You may find the whole series of Monstrous Paradise and the story behind the project in the special edition art book “Personal Structures Art Projects #11: Nobuyoshi Araki”.

Monstrous Paradise is a special project by Araki for the European Cultural Centre in 2017.

Curators: Radmila Sarkisian, Svetlana Eroshina

Born in 1940 in Tokyo, Nobuyoshi Araki became world-famous as the narrator of provocative erotic photographs. From the 1960s onwards, Araki discovered a new style of “private” photography, making his own experience and relationships with other people and objects into a storyline. With his inherent irrepressible creative energy, Araki photographs dying people, collapsing buildings, fading flowers, and on the other hand, he makes portraits of young people, landscapes of Tokyo, women, and magnificent bouquets.

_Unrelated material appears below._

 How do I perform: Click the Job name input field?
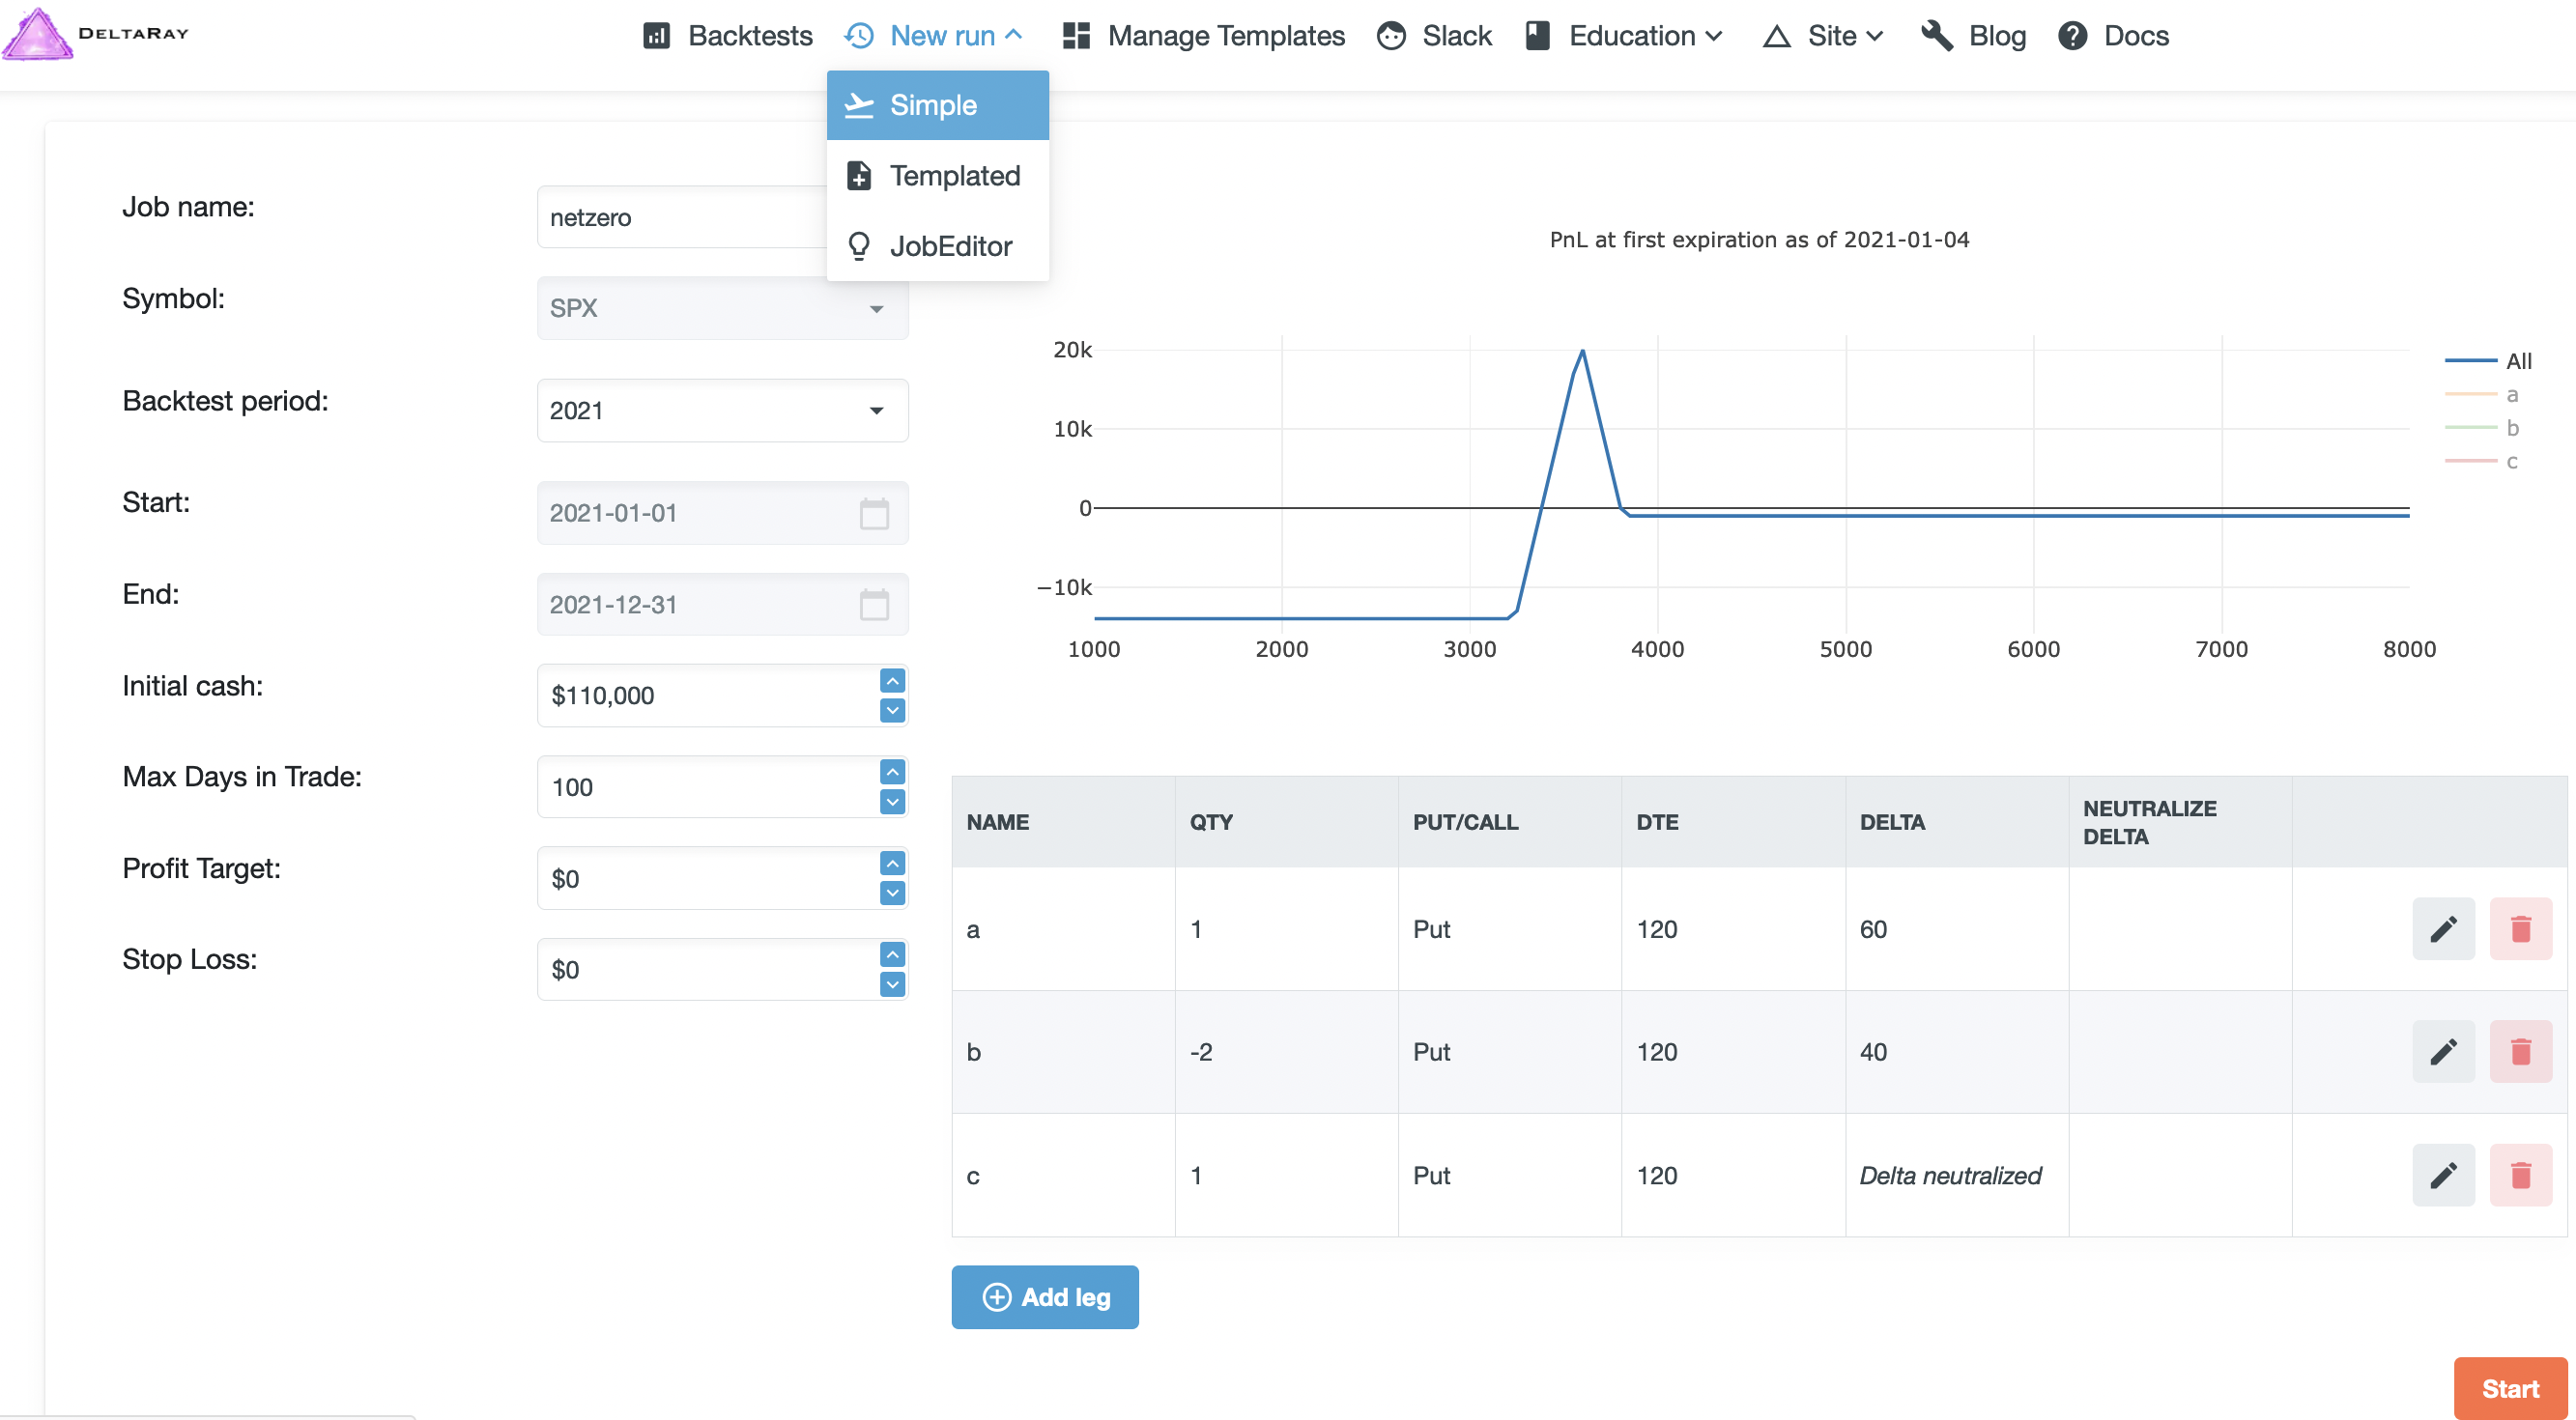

Reality and fiction, Eros and Thanatos, coexist on equal terms in the art of the photographer. This harmonious connection of opposites is the very essence of photography, from Araki’s viewpoint.

Heaven is an essential genre for Araki. After his wife's death, Yoko, Nobuyoshi is focused on his «heaven» storyline and makes several series, including the latest finished one - Monstrous Paradise. «Basically, the other world is paradise. Heaven, as I always say, has to include hell. Without hell in it, it’s not heaven». Nobuyoshi Araki.